Given records:
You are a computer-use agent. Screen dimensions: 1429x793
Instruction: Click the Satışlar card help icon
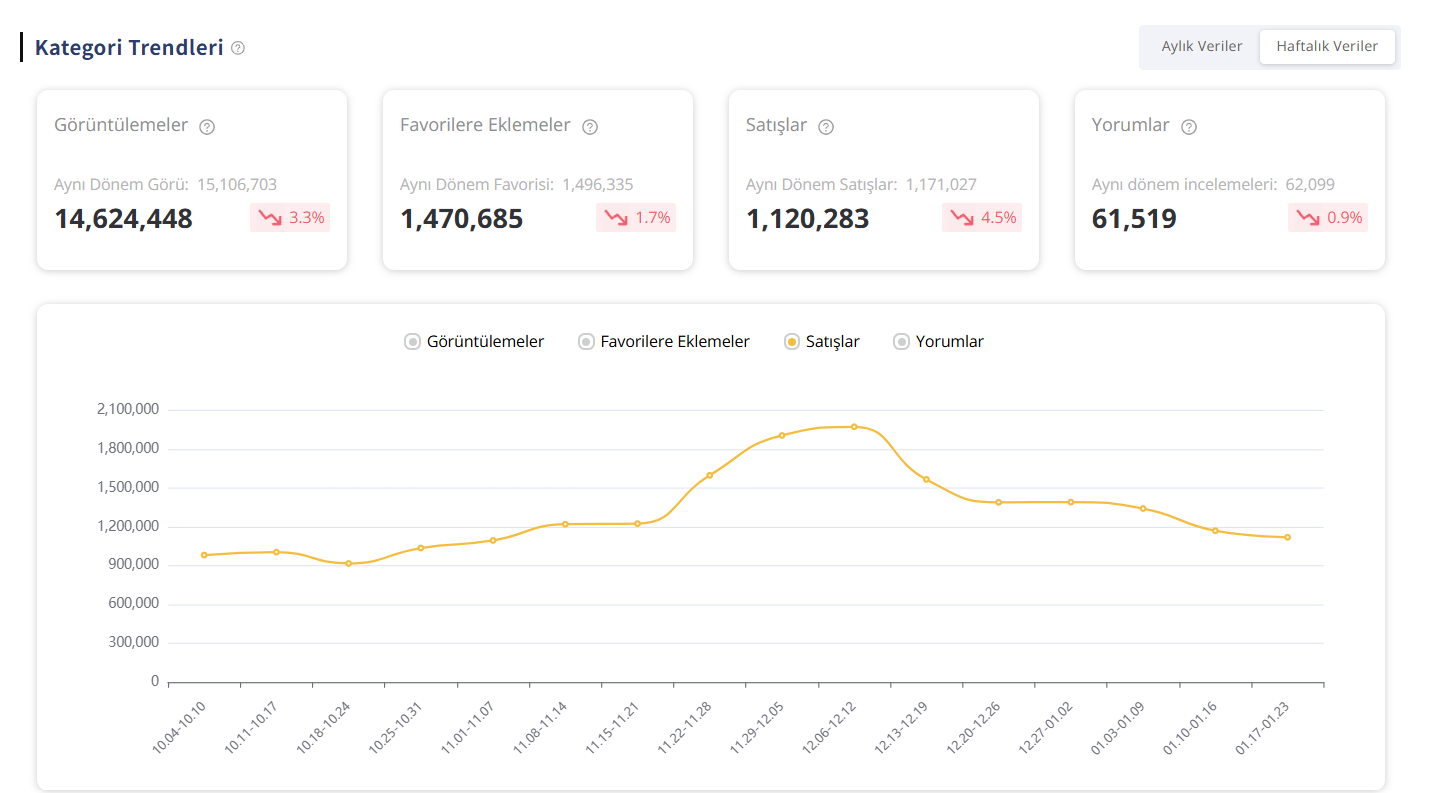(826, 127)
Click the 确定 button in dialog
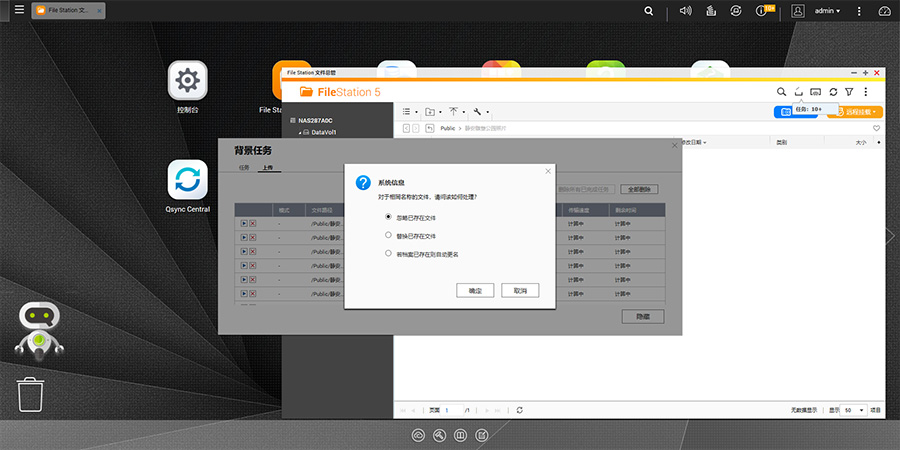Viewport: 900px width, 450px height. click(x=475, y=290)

What is required:
Please give every line of the records above as a Markdown table with the columns "Row" and "Line", one numbered row per line, skipping blank lines and leaving out the pictures.

Problem solution:
| Row | Line |
|---|---|
| 1 | You are a computer-use agent. Screen dimensions: 1429x793 |
| 2 | Instruction: Click the Satışlar card help icon |
| 3 | (826, 127) |
| 4 | Click the 确定 button in dialog |
| 5 | Viewport: 900px width, 450px height. click(x=475, y=290) |